:: REQUIRED WORK ::
Once you have read the records below, print them again exactly as they stand.

:: DATA FOR THIS TASK ::
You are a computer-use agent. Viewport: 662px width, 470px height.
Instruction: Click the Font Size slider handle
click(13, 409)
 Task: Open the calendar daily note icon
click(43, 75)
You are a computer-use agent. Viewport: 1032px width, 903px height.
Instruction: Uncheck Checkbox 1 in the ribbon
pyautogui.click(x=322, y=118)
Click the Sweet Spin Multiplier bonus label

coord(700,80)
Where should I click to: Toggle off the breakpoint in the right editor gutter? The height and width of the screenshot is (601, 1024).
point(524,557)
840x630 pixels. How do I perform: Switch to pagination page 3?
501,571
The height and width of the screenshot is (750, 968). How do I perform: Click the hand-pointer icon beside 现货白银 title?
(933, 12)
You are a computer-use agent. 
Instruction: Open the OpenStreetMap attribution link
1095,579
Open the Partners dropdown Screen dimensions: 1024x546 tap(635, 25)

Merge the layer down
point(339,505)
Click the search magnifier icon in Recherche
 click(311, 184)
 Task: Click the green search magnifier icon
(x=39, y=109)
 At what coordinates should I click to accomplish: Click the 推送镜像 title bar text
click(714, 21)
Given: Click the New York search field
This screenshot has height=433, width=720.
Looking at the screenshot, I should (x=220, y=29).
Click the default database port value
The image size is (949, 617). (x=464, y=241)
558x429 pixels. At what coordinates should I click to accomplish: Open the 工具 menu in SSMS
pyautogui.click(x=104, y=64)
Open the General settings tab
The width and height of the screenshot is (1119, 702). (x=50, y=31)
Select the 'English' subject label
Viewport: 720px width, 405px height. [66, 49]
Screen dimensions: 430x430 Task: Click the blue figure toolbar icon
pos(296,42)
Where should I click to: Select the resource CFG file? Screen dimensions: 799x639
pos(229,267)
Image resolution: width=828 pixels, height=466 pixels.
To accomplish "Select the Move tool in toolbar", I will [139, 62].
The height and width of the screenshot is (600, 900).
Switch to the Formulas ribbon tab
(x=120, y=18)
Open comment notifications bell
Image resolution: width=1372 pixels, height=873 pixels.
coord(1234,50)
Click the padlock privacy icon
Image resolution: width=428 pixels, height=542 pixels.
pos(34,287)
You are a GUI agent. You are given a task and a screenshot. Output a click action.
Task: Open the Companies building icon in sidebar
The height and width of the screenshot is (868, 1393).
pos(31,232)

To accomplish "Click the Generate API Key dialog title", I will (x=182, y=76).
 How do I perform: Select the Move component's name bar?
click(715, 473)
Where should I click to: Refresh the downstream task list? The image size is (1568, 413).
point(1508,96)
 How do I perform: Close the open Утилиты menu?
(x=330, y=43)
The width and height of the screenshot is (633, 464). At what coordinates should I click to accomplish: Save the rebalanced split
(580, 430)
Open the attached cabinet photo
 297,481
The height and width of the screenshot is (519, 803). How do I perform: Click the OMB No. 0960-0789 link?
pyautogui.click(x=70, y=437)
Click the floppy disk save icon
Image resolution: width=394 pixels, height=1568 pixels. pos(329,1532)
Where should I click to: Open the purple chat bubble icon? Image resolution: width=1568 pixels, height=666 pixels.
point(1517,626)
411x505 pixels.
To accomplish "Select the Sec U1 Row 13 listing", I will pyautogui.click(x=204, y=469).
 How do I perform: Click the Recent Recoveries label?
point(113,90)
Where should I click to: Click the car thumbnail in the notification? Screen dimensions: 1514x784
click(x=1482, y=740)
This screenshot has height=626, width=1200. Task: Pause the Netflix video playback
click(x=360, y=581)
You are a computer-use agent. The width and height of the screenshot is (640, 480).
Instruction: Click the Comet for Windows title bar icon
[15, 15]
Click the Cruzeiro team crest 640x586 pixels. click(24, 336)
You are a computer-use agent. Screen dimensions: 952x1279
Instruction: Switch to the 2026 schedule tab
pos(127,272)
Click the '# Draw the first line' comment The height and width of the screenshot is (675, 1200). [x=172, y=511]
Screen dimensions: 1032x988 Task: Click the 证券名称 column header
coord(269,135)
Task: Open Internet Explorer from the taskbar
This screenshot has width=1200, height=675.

:: ANSWER TO THIS PROBLEM ::
You are a computer-use agent. Viewport: 662px width, 470px height.
Instruction: Click the Font Size slider handle
click(13, 409)
 Task: Open the calendar daily note icon
click(43, 75)
You are a computer-use agent. Viewport: 1032px width, 903px height.
Instruction: Uncheck Checkbox 1 in the ribbon
pyautogui.click(x=322, y=118)
Click the Sweet Spin Multiplier bonus label

coord(700,80)
Where should I click to: Toggle off the breakpoint in the right editor gutter? The height and width of the screenshot is (601, 1024).
point(524,557)
840x630 pixels. How do I perform: Switch to pagination page 3?
501,571
The height and width of the screenshot is (750, 968). How do I perform: Click the hand-pointer icon beside 现货白银 title?
(933, 12)
You are a computer-use agent. 
Instruction: Open the OpenStreetMap attribution link
1095,579
Open the Partners dropdown Screen dimensions: 1024x546 tap(635, 25)

Merge the layer down
point(339,505)
Click the search magnifier icon in Recherche
 click(311, 184)
 Task: Click the green search magnifier icon
(x=39, y=109)
 At what coordinates should I click to accomplish: Click the 推送镜像 title bar text
click(714, 21)
Given: Click the New York search field
This screenshot has height=433, width=720.
Looking at the screenshot, I should (x=220, y=29).
Click the default database port value
The image size is (949, 617). (x=464, y=241)
558x429 pixels. At what coordinates should I click to accomplish: Open the 工具 menu in SSMS
pyautogui.click(x=104, y=64)
Open the General settings tab
The width and height of the screenshot is (1119, 702). (x=50, y=31)
Select the 'English' subject label
Viewport: 720px width, 405px height. [66, 49]
Screen dimensions: 430x430 Task: Click the blue figure toolbar icon
pos(296,42)
Where should I click to: Select the resource CFG file? Screen dimensions: 799x639
pos(229,267)
Image resolution: width=828 pixels, height=466 pixels.
To accomplish "Select the Move tool in toolbar", I will [139, 62].
The height and width of the screenshot is (600, 900).
Switch to the Formulas ribbon tab
(x=120, y=18)
Open comment notifications bell
Image resolution: width=1372 pixels, height=873 pixels.
coord(1234,50)
Click the padlock privacy icon
Image resolution: width=428 pixels, height=542 pixels.
pos(34,287)
You are a GUI agent. You are given a task and a screenshot. Output a click action.
Task: Open the Companies building icon in sidebar
The height and width of the screenshot is (868, 1393).
pos(31,232)

To accomplish "Click the Generate API Key dialog title", I will (x=182, y=76).
 How do I perform: Select the Move component's name bar?
click(715, 473)
Where should I click to: Refresh the downstream task list? The image size is (1568, 413).
point(1508,96)
 How do I perform: Close the open Утилиты menu?
(x=330, y=43)
The width and height of the screenshot is (633, 464). At what coordinates should I click to accomplish: Save the rebalanced split
(580, 430)
Open the attached cabinet photo
 297,481
The height and width of the screenshot is (519, 803). How do I perform: Click the OMB No. 0960-0789 link?
pyautogui.click(x=70, y=437)
Click the floppy disk save icon
Image resolution: width=394 pixels, height=1568 pixels. pos(329,1532)
Where should I click to: Open the purple chat bubble icon? Image resolution: width=1568 pixels, height=666 pixels.
point(1517,626)
411x505 pixels.
To accomplish "Select the Sec U1 Row 13 listing", I will pyautogui.click(x=204, y=469).
 How do I perform: Click the Recent Recoveries label?
point(113,90)
Where should I click to: Click the car thumbnail in the notification? Screen dimensions: 1514x784
click(x=1482, y=740)
This screenshot has height=626, width=1200. Task: Pause the Netflix video playback
click(x=360, y=581)
You are a computer-use agent. The width and height of the screenshot is (640, 480).
Instruction: Click the Comet for Windows title bar icon
[15, 15]
Click the Cruzeiro team crest 640x586 pixels. click(24, 336)
You are a computer-use agent. Screen dimensions: 952x1279
Instruction: Switch to the 2026 schedule tab
pos(127,272)
Click the '# Draw the first line' comment The height and width of the screenshot is (675, 1200). [x=172, y=511]
Screen dimensions: 1032x988 Task: Click the 证券名称 column header
coord(269,135)
Task: Open Internet Explorer from the taskbar
This screenshot has width=1200, height=675.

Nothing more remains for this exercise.